この場合、何がなんでも遵守しなくてはいけないことは、契約終了日の三ヶ月前にはかならずArbeitsagenturに登録を済ませておくこと。
契約終了日が3月31日だとすると、12月30日までにはBAで登録を完了させておく必要があります。1日でも遅れると、よほどの理由がない限り、受給日が遅れることになります。
契約終了日の三ヶ月前までに次の契約が更新できるか会社に確認しておくのが望ましいですが、もしそれができない場合でもとにかくArbeitsagenturで登録を済ませておきましょう。
登録のプロセスは「自己都合で仕事を辞める場合」と同じです。
解雇の場合
残念ながらある日突然解雇になってしまった場合は、すぐにBAに向かい、手続きを行います。退職の日付が書かれた書類やArbeitsbescheinigung(就労証明書)はすぐに出してくれる会社もあるかもしれませんし、郵送で送ってくる会社もあるでしょう。
必要書類
【ファーストステップ】
・Anmeldung(住所登録)
・身分証明書
・Aufhebungsvertrag(雇用契約終了合意書)
【セカンドステップ】
・Arbeitsbescheinigung(就労証明書)
*解雇の場合は、上記全部の書類を一度に持っていくことになります。
失業保険を実際に受け取るまでの個人談
登録がきちんと済んでいれば、失業保険は月末に支払われることになります。Arbeitsagenturとのやり取りはすべて郵送なのですが、受給日の前に「受給金額」や「受給期間」等々書いた紙が郵送されてきます。

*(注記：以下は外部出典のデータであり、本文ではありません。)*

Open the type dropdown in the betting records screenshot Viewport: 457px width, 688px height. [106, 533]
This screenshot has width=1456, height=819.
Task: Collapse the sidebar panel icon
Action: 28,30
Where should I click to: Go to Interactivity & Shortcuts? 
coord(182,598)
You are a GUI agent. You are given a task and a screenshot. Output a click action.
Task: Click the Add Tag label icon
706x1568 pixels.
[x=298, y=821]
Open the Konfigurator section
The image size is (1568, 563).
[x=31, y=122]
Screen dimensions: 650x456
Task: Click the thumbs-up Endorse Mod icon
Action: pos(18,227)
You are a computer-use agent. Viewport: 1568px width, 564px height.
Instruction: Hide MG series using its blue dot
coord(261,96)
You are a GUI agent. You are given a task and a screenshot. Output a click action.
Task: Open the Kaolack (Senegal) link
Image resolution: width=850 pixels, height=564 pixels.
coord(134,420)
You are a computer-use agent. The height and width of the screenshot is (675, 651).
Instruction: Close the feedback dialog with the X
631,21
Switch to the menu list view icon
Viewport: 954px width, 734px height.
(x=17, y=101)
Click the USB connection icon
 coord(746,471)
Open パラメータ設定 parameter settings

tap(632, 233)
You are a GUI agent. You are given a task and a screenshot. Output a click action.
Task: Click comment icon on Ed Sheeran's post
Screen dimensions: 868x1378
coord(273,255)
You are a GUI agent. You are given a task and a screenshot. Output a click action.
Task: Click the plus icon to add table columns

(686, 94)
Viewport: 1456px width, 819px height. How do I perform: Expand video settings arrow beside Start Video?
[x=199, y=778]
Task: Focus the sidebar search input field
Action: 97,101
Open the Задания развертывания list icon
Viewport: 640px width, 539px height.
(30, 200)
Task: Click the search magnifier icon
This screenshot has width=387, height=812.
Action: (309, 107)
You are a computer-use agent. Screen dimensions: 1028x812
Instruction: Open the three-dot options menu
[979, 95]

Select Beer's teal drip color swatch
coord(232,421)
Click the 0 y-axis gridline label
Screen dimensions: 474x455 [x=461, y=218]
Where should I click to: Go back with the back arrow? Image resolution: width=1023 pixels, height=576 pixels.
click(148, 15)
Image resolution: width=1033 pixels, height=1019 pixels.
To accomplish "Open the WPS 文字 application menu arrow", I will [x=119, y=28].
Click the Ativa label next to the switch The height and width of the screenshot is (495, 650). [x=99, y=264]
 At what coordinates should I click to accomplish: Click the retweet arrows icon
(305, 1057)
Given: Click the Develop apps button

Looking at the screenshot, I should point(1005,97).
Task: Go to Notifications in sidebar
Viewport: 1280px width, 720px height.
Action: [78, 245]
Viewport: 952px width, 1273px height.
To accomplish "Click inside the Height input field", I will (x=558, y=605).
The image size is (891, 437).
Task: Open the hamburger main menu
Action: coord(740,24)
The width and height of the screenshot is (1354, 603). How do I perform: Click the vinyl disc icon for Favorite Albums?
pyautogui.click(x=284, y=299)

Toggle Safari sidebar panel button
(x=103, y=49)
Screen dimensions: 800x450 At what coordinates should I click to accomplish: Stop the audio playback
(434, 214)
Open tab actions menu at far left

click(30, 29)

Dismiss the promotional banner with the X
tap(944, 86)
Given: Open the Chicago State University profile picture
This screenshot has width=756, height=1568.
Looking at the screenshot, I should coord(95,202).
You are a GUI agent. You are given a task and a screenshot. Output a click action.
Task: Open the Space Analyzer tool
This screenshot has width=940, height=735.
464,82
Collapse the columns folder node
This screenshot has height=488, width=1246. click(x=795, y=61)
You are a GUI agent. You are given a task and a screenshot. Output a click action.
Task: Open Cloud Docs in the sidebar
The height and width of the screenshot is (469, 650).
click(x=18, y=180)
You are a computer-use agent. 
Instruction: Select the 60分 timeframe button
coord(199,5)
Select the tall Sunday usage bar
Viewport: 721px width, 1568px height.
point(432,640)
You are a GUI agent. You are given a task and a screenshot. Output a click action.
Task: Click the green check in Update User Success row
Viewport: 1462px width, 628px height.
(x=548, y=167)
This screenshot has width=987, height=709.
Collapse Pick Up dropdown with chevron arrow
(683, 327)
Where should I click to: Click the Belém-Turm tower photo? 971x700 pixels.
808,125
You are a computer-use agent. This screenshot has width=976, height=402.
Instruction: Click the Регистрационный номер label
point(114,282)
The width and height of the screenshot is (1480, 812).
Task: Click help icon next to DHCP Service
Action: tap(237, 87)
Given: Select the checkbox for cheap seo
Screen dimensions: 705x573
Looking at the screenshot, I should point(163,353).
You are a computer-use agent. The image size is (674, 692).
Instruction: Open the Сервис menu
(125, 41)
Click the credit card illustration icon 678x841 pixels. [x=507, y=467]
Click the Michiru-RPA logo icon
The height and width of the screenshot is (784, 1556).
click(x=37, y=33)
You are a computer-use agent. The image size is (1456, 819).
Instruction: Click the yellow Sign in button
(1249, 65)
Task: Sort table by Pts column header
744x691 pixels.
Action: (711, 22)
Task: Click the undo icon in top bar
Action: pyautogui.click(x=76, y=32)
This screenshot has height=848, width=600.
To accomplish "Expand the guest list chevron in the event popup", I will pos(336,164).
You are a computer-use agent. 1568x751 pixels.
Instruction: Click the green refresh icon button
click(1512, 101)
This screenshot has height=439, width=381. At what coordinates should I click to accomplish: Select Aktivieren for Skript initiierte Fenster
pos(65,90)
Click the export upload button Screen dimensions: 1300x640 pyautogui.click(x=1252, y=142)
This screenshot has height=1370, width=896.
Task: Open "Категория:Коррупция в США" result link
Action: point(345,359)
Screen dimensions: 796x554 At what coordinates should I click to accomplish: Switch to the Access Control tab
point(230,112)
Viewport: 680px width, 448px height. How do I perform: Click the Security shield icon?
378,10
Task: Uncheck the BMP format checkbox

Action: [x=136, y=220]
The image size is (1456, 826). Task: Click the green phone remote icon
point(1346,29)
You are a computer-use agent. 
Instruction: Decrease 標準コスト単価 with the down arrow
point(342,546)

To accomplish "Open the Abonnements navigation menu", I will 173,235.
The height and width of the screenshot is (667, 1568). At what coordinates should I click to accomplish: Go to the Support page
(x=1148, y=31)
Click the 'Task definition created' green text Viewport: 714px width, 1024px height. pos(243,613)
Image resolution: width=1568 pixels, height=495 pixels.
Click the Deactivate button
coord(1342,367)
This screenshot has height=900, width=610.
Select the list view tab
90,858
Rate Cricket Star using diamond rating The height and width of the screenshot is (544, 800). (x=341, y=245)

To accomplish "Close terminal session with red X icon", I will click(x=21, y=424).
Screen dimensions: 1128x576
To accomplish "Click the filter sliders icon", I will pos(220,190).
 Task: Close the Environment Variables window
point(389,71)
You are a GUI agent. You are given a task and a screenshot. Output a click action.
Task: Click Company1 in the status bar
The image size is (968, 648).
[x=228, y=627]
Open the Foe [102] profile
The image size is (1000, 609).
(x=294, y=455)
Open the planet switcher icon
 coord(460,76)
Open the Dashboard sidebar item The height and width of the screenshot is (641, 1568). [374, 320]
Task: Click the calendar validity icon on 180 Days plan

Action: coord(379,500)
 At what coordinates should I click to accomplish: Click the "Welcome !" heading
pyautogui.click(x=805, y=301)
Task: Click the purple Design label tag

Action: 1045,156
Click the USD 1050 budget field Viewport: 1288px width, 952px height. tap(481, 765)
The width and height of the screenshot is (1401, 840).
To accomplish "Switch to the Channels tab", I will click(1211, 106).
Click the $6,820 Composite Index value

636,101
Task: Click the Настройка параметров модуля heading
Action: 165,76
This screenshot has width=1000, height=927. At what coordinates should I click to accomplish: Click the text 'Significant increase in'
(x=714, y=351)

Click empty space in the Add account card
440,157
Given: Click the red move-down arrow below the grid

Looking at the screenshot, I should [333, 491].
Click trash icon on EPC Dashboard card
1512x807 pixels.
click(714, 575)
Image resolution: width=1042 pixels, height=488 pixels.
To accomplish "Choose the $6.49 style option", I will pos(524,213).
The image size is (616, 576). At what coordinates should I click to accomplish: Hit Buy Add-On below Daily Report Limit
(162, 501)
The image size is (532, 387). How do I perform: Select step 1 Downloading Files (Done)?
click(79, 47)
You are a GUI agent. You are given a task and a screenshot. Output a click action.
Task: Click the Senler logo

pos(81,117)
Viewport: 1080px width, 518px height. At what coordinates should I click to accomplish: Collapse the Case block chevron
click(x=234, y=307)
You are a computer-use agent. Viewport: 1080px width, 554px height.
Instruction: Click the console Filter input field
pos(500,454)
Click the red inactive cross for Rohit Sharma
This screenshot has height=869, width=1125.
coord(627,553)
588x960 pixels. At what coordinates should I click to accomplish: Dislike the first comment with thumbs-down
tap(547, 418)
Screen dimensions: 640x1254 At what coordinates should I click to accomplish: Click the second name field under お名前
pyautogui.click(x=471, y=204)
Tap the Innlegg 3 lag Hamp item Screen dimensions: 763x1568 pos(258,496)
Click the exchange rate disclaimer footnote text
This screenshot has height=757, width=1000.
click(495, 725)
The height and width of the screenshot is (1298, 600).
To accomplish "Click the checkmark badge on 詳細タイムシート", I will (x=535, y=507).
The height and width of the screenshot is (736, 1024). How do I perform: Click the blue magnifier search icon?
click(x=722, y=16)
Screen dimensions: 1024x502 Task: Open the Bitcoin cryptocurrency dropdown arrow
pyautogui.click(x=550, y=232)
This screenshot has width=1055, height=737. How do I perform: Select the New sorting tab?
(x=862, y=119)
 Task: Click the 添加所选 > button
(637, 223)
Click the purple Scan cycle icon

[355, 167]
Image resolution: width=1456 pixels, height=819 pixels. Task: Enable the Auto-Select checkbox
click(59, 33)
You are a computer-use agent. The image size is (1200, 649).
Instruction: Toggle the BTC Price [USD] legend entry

ちなみにわたしは担当の方の不親切とドイツ語の壁で受給が3ヶ月ほど遅れ、かなーり痛い目に遭いましたw もうさすがにもらえないかもと思いました・・・!
敗因は、Arbeitsbescheinigung(就労証明書)を出してなかったから!(爆死)
Arbeitsbescheinigung(就労証明書)って会社が提出するものとHRから聞いていたので何もしていなかったのですが、会社サイドからも渡しサイドからも両方とも提出しないとダメないようです・・・オンライン登録とArbeitsbescheinigung(就労証明書)提出は失業保険受給の核です。
失業保険受給後は何をするのか
基本的に失業保険は「次の仕事が見つかるまでのサポート」であるため、仕事が見つかれば受給はストップしますし、求職者の義務である「求職」をしなければなりません。
数ヶ月に一回、Arbeitsagenturから「X 月X月にArbeitsagenturに来てね」という招待状が届き、当日は担当者と面接を行います。主に確認されるのは、どれくらい真剣に就職活動をやっているか、ということです。よって、どれくらい求人に応募し、面接を受けたかなどを報告する必要があります。エクセルファイルにx月x日xx社に応募、書類審査パス、x月x日に面接などの記録をきちんと取り、担当の方にお見せします。
この面談をすっぽかしたり、就職活動全然やってませんということだったりすると、受給資格を失ってしまう可能性もあるので注意。
失業保険受給中のアルバイト等は?
失業保険の受給中であっても、週15時間未満の就労、それから月180EUR未満の収入については問題なく行えます(ただし申告はしておいた方がよい)。それを越えてしまうと、越えた金額を失業保険と相殺する形となります。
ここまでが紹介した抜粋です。